By Tom Charles
Features editor

Major Lazer’s sophomore album, Free the Universe, tries too hard to incorporate varying genres instead of sculpting a new fusion of its own.

Major Lazer’s debut album, Guns Don’t Kill People… Lazers Do, followed a simple formula: Western electronica meets Jamaican dancehall. On their sophomore release, Free the Universe, the group tries to push this blend a step too far. Featuring varying marquee artists (Santigold, Elephant Man, Bruno Mars, Shaggy, Ezra Koenig) on all 14 tracks, the album is too ambitious, and it lacks focus. It nearly fuses every Western dance subgenre with every Caribbean one, then crams it all onto one record.

To a small extent, this sort of blend already exists as trap-EDM, so it comes as little surprise that the album’s most quality tracks echo the genre. “Wind Up” overlays a wall of sub-bass on top of a scaling high-frequency pitch, while “Sweat” stacks booty-bouncing percussion and shimmering wind chimes over trap’s signature drippy, four-on-the-floor jabs. The single “Jah No Partial” almost crosses over as well, utilizing bongo riddims and Rasta vocals to mirror authentic Jamaican dub, but the drop’s hopped-up mega-bass makes it indistinguishable from other Flux Pavilion track — guess it makes sense he’s featured on it.

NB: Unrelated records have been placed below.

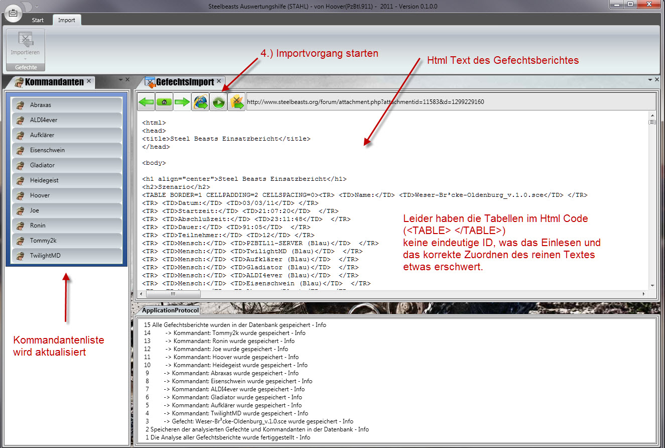The height and width of the screenshot is (448, 665).
Task: Open the quick access toolbar dropdown arrow
Action: 37,7
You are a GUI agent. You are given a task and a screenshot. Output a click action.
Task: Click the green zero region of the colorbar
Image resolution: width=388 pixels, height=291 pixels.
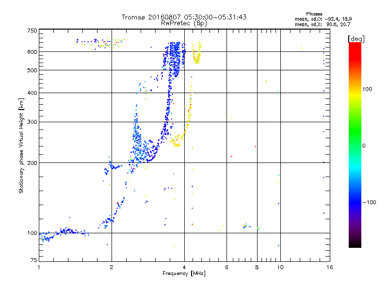pos(355,146)
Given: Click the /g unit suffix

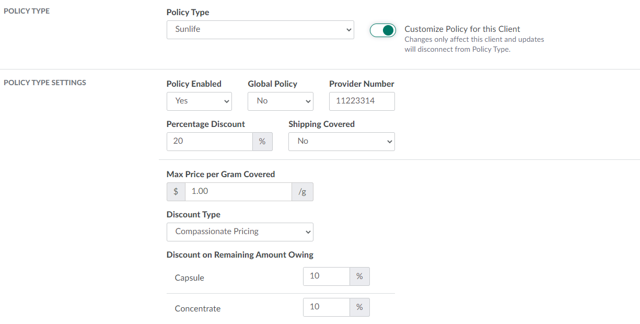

Each song on Free the Universe stands better on their own than all the songs do as a unit. “Jessica” and “Get Free” provide mellow, good-time rocksteady vibes. “Scare Me” sounds like an underground drum-and-bass track from the early days of UK dubstep. But together they’re disjointed, starting and stopping too often to gain momentum.

This record makes the “creative differences” that led Switch to leave the duo in 2011 become clear. Diplo, the remaining partner, now joined by Jillionaire and Walshy Fire, reaches beyond Major Lazer’s scope on Free the Universe.